Cut_order_planning_XS-XXL

But back to good enough -Several people suggested using one ply of black, one ply white, and drawing in the XS and the XXL 3 times. Doing something like this would make my contractors very unhappy and ultimately, the customer. People aren’t stupid to suggest this because they are (wisely) concerned about wasting fabric on ply lay ends, so let’s talk about costs.

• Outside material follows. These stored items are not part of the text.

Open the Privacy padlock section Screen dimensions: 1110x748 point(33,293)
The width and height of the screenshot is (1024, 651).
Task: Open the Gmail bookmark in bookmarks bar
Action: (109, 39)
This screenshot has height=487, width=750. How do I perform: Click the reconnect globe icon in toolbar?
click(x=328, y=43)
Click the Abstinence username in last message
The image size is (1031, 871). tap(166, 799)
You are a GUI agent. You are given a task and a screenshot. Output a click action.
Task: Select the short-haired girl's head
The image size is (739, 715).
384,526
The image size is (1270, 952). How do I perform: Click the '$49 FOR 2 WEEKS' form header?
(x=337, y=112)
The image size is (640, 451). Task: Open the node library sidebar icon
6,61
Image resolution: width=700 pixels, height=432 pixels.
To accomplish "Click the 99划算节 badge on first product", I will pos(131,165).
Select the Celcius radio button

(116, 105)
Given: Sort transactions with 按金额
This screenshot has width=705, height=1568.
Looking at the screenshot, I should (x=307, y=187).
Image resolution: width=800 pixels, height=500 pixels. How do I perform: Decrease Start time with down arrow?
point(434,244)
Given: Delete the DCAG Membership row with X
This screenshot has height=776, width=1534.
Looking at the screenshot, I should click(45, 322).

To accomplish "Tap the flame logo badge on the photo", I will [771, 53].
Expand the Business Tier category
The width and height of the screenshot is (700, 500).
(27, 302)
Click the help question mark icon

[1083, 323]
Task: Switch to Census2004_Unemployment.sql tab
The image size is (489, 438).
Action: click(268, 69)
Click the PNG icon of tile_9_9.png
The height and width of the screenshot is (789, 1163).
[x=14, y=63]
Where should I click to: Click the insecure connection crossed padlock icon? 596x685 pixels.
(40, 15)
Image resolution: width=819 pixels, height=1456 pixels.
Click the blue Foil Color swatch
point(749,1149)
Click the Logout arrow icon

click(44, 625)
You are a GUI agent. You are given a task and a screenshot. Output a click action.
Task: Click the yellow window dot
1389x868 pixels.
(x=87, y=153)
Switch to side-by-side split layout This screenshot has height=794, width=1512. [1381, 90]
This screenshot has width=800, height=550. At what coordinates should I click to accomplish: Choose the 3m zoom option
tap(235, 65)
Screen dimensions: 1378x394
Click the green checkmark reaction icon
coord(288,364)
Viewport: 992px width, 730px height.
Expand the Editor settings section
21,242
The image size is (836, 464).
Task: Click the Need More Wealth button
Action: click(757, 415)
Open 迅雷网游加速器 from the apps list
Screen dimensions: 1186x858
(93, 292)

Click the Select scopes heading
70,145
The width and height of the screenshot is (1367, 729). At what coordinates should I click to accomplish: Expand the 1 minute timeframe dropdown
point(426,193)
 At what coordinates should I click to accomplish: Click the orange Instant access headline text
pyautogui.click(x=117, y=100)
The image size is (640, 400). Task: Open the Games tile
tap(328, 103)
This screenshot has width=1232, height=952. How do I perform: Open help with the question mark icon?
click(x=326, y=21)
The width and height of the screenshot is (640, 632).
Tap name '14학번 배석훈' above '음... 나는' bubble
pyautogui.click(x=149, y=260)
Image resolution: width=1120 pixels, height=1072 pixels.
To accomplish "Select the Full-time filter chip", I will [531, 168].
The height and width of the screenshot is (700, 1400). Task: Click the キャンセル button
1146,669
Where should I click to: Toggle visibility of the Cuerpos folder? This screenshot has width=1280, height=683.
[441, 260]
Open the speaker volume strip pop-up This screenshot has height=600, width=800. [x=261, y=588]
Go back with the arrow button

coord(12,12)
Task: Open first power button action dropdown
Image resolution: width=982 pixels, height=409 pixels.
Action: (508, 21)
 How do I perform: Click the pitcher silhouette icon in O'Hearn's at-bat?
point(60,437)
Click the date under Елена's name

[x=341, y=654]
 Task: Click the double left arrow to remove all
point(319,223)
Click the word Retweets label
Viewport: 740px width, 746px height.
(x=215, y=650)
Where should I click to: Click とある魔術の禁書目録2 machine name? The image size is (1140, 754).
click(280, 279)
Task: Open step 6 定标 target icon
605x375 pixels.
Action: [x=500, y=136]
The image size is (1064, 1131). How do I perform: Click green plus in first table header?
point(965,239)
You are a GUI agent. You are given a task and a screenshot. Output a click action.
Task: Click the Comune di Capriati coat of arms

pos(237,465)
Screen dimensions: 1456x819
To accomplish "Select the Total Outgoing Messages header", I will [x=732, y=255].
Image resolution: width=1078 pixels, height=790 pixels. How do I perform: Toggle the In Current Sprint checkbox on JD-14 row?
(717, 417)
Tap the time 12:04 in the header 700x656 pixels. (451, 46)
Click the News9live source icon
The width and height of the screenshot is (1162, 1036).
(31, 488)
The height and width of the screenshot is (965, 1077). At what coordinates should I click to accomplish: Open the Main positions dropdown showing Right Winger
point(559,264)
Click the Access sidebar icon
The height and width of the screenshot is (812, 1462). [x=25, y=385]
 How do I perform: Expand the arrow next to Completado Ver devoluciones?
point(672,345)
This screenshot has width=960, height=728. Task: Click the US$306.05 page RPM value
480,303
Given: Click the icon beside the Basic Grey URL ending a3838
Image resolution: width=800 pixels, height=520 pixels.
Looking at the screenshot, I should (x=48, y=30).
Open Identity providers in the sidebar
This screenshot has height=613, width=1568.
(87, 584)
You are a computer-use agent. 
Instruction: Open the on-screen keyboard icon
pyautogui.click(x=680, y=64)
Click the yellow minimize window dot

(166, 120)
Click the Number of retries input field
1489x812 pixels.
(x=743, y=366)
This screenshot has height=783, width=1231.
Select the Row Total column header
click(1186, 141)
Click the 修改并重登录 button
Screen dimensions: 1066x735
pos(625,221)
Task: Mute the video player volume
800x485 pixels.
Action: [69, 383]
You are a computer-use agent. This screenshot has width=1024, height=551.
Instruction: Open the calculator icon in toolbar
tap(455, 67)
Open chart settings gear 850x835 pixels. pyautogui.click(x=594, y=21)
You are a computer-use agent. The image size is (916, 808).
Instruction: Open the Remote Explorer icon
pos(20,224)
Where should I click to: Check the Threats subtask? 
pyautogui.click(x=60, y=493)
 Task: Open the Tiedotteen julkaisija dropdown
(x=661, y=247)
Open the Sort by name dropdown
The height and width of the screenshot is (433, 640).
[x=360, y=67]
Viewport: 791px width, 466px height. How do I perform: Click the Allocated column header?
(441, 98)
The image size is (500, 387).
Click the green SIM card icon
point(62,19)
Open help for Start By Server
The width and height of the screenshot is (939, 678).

Cutting a marker like the one illustrated above is going to cost you 4″ per ply for lay ends. Namely, 24″ will go to waste (one ply wastes 4″ so it’s really 20″ over and above the single ply option). Let’s assume this fabric costs $10 per yard; you’ve lost $6.60 on lay ends with the marker illustrated above. However, this marker has saved you quite a bit of time with respect to labor.  With an average shop rate of $50 (avg $30-$70), the marker with XS and the XXLs drawn in three times apiece, will take nearly 3 times longer to cut. To make up for the $6.60 you’re losing, it would literally have to take less than 2 minutes per unit to cut, to break even. And you know as well as I do, it’ll take longer because it will have to be done with scissors instead of a knife. And so maybe you don’t care because your contractor hasn’t parsed out the cutting costs, throwing that in with the CMT so it won’t cost you anymore doing it the long way, so you may as well save the $6.60 in fabric – you my friend, aren’t going to have very many friends for too much longer. Specifically, friendly relations with your contractor. As for me, the patternmaker and marker maker who passed you off to my contractor, with whom I need to stay in good with, I’ll do everything I can to change your thinking. If you don’t listen, you’ll pay a penalty. Yep, I’ll charge you for the excess length over and above what the marker should have been so you won’t be saving a dime. Not that I’m so mean; it’s not worth my time to bill for a yard of paper. For six yards, sure. In real life tho, the contractor is going to take one look at the marker and the ply count and throw your plan out the window. The contractor will lay 3 plies of each color and only cut each size once. And you know, you’ll never know the difference (except your contractor may be somewhat annoyed from there on out if you continue to make decisions similar to this one).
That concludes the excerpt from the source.